## SOURCE DOCUMENT

Background to Quebec's Child Care System
The Quebec child care policy began in 1997,
the centerpiece of which was the provision of child care spaces
for all children aged 0-4 at a parental contribution of $5
per day. In 2004, the price was increased to $7 per day. Children
were eligible, whether or not the parents were working. The
cost of this program for the Quebec government was $1.56 billion
annually, which, in 2004, represented 45% of all of Quebec's
provincial budget for families. This new child care policy
led to a very large increase in the use of government child
care, and a sizeable increase in the labour force participation
of married women. The rise in the government child care utilization
reflected, however, according to analysis, a reduced use of
informal child care arrangements which had been "crowded
out" by this new subsidized child care. Partly because
of this large "crowd out" of private care, the taxes
generated by the new maternal labour supply fell far short
of paying for the costs of the increased child care subsidies.
Studies Analyzing the Effects of Child
Care Policy in Quebec
In July 2005, a study was released, carried
out on behalf of the think tank C.D. Howe Institute by economic
professor Michael Baker, from the University of Toronto and
Professor Kevin Milligan, University of British Columbia and
Jonathan Gruber of the Massachusetts Institute of Technology.
The study was based on the National Longitudinal Survey of
children and youth which follows the progress of a large,
nationally representative sample of Canadian children. This
study found "robust evidence" of marked negative
effects on children placed in the Quebec child care facilities.

## EXERCISE INSTRUCTIONS
**a)** Print the stretch of the Quebec child care passage from "The study was" through "child care facilities.".
**b)** According to the Quebec child care passage, what did the daily parental contribution rise to in 2004?
You won't need the records at all.

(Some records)

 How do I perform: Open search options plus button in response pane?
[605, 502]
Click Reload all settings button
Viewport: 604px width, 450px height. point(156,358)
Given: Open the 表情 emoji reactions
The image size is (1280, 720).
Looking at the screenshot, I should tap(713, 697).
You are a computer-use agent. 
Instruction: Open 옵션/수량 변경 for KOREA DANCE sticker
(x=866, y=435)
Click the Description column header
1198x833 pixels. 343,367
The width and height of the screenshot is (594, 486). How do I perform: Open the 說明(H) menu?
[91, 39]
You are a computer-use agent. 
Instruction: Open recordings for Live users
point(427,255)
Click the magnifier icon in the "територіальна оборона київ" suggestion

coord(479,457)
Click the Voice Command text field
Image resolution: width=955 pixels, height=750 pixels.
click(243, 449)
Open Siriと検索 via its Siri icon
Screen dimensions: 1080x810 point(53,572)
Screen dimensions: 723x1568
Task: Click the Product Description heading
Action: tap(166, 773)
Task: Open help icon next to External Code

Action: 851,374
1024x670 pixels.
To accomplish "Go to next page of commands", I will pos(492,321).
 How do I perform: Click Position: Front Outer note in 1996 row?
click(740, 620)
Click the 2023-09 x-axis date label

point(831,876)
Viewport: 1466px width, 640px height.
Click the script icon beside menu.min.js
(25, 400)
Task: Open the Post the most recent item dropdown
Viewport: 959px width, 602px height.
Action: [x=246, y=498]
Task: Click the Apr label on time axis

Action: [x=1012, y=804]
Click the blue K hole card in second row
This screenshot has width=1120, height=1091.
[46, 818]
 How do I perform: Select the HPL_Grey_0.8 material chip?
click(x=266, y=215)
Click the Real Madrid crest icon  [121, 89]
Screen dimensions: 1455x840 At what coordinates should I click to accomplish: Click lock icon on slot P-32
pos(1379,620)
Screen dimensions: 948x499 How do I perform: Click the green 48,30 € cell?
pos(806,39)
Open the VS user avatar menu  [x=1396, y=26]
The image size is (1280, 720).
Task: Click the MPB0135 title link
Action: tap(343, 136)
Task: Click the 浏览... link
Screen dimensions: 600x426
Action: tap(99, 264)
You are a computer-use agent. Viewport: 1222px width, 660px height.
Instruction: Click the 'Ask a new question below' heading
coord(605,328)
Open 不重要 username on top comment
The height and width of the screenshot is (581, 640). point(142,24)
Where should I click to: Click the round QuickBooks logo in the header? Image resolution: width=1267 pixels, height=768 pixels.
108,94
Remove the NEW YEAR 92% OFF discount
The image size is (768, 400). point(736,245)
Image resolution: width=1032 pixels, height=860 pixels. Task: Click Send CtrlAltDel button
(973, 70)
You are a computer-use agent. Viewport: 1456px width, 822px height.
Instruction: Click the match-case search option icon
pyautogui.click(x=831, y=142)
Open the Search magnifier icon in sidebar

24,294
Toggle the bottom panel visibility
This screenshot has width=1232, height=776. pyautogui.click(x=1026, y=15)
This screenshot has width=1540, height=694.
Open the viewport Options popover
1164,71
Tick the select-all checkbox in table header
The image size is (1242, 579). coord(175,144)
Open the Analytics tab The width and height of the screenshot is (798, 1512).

## EXPECTED RESULTS
**a)**
The study was based on the National Longitudinal Survey of
children and youth which follows the progress of a large,
nationally representative sample of Canadian children. This
study found "robust evidence" of marked negative
effects on children placed in the Quebec child care facilities.

**b)** $7 per day